— begin Supplied records —

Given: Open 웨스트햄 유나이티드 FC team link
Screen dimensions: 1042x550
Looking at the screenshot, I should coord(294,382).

— end Supplied records —
— begin Supplied records —

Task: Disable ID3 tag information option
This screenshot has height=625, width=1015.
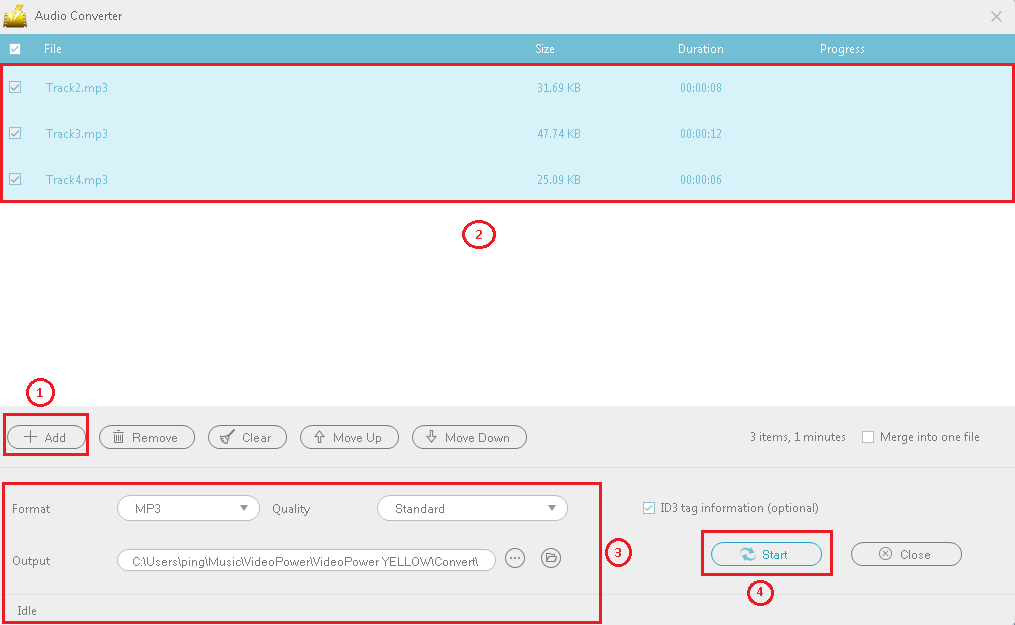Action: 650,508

— end Supplied records —

• **What you should do**: Turn the data from the line with "Given: Open 웨스트햄 유나이티드 FC team link" up to and including the line with "Looking at the" into a Markdown table with the columns No. and Text, numbering each row and skipping blank lines.

• **Solution to the problem**:
| No. | Text |
|---|---|
| 1 | Given: Open 웨스트햄 유나이티드 FC team link |
| 2 | Screen dimensions: 1042x550 |
| 3 | Looking at the screenshot, I should coord(294,382). |